The successive attacks and ongoing threats have led a group of Sikh activists in the United States to take up the cause of Afghanistan’s persecuted Hindus and Sikhs. In a letter sent to the U.S. government and the United Nations high commissioner for refugees, they have urged the two entities to urgently evacuate Sikhs and Hindus living in Afghanistan and grant them immediate refugee status or risk a genocide.
“Move Afghan Sikhs and Hindus to a safe zone outside of Afghanistan, where further refugee screening eligibility can be conducted,” they said.
The letter, which is signed by 19 groups, including some Jewish, Christian and Muslim groups, requests “immediate intervention” on behalf of the Hindus and Sikhs whom, it says, “are facing a horrific choice between exodus and extinction.”
Rajdeep Jolly, one of the American attorneys who wrote the letter, said the request was in line with current U.S. law.

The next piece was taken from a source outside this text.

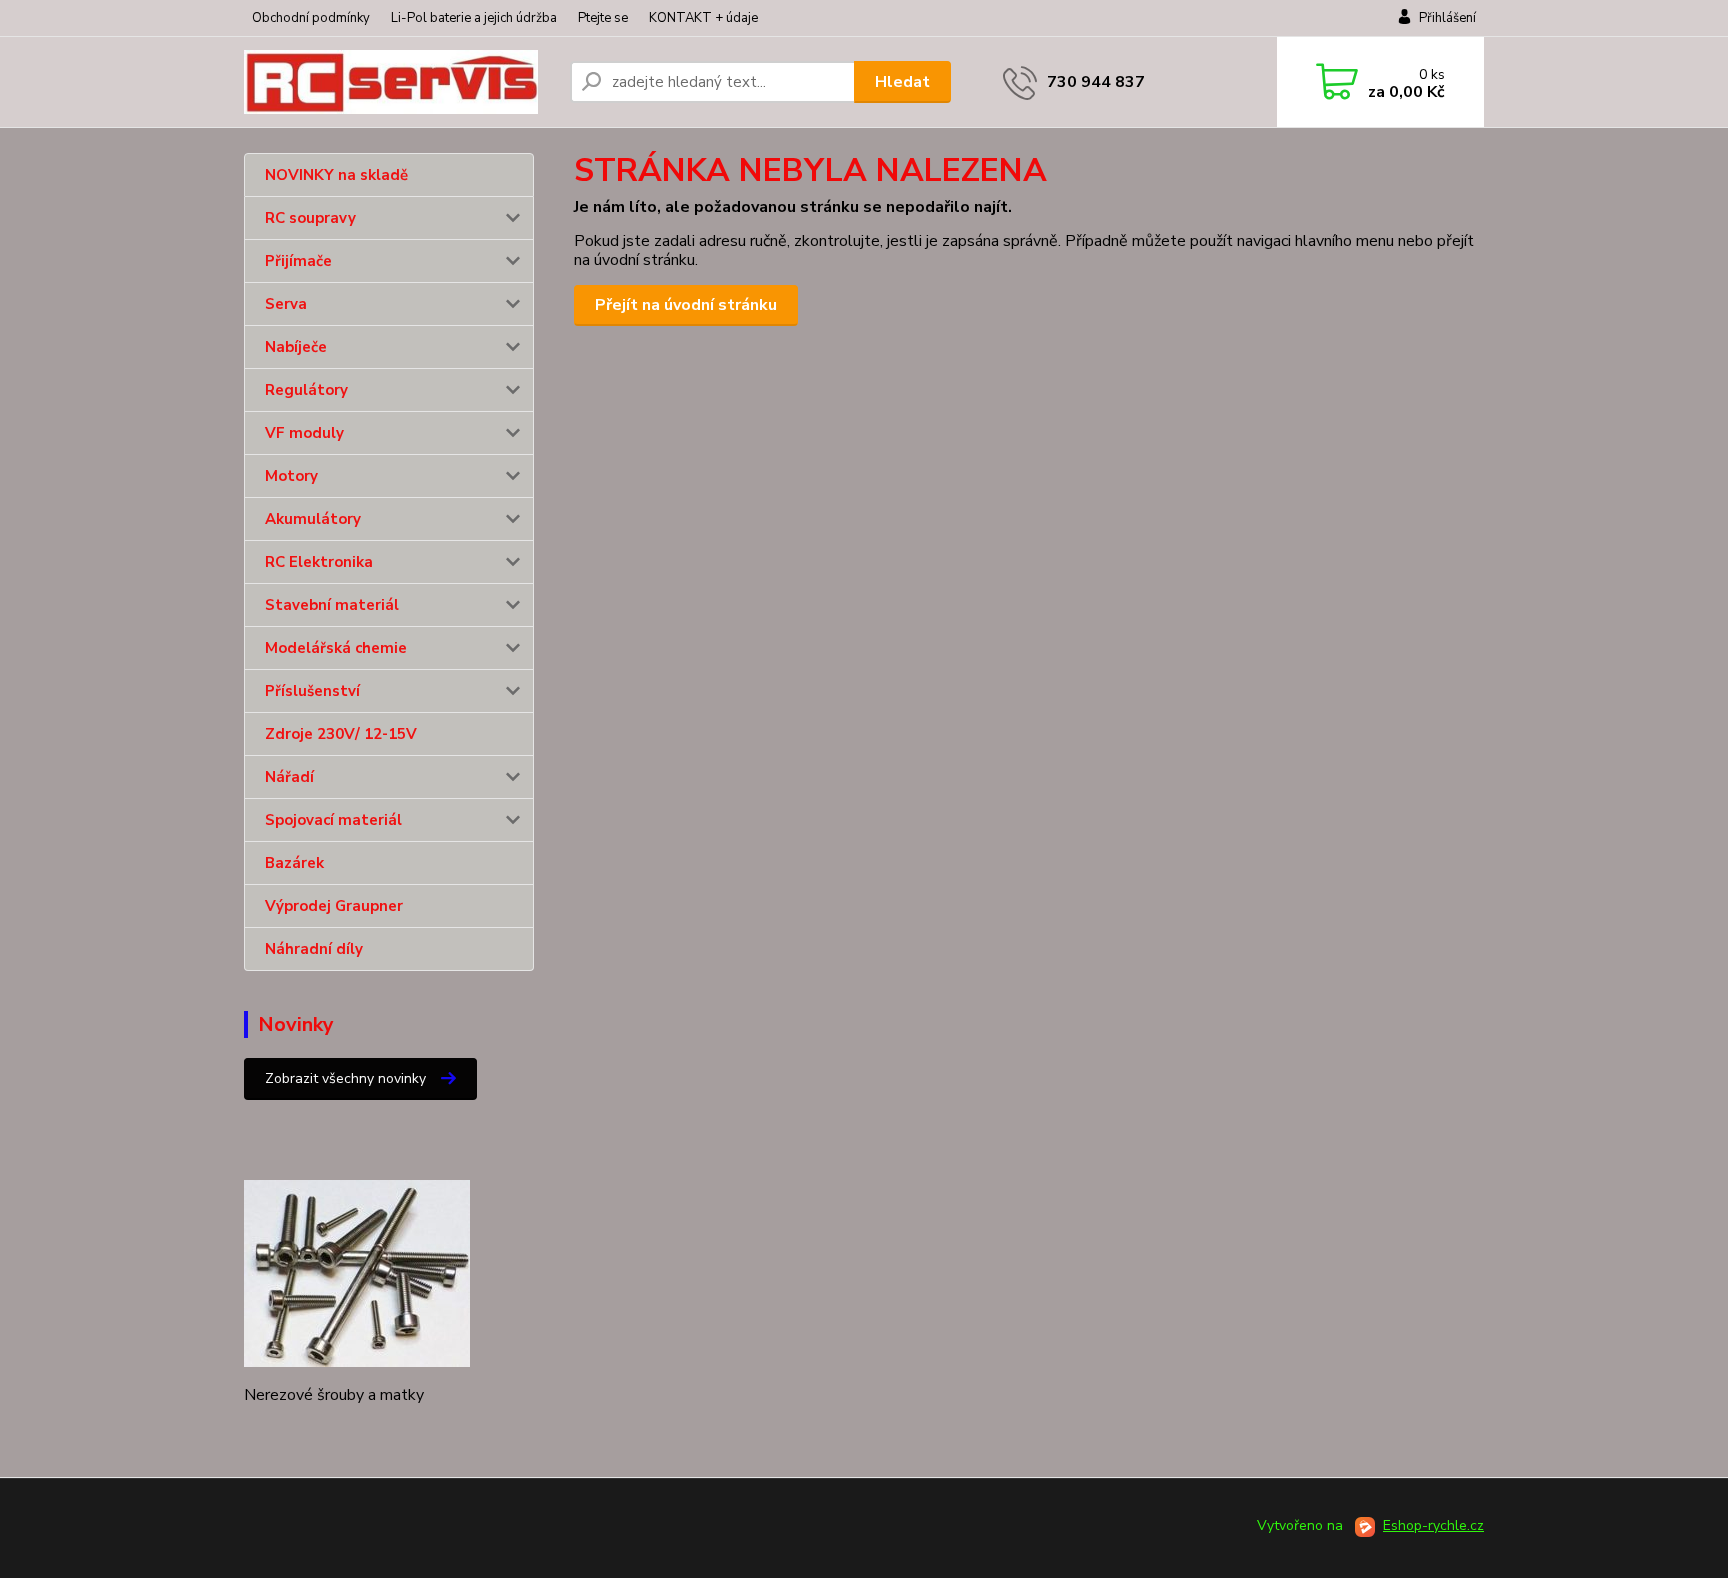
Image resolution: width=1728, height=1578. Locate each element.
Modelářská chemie (336, 648)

“We’re not asking for something that is impossible for the U.S. to do. They have the legal authority under existing refugee law to fast track Afghan Sikhs and Hindus for refugee protection. They just need the political will.”
He added that Sikh activists in Canada and some European countries were also pushing their governments for similar measures.
Sikh activists worry that the impending withdrawal of U.S. and NATO forces from Afghanistan, as promised in a deal signed between the U.S. and Taliban earlier this year, will leave the small indigenous communities even more vulnerable.
“It’s a moral imperative for the U.S. and the international community to evacuate them to safety before additional lives are lost,” Jolly said.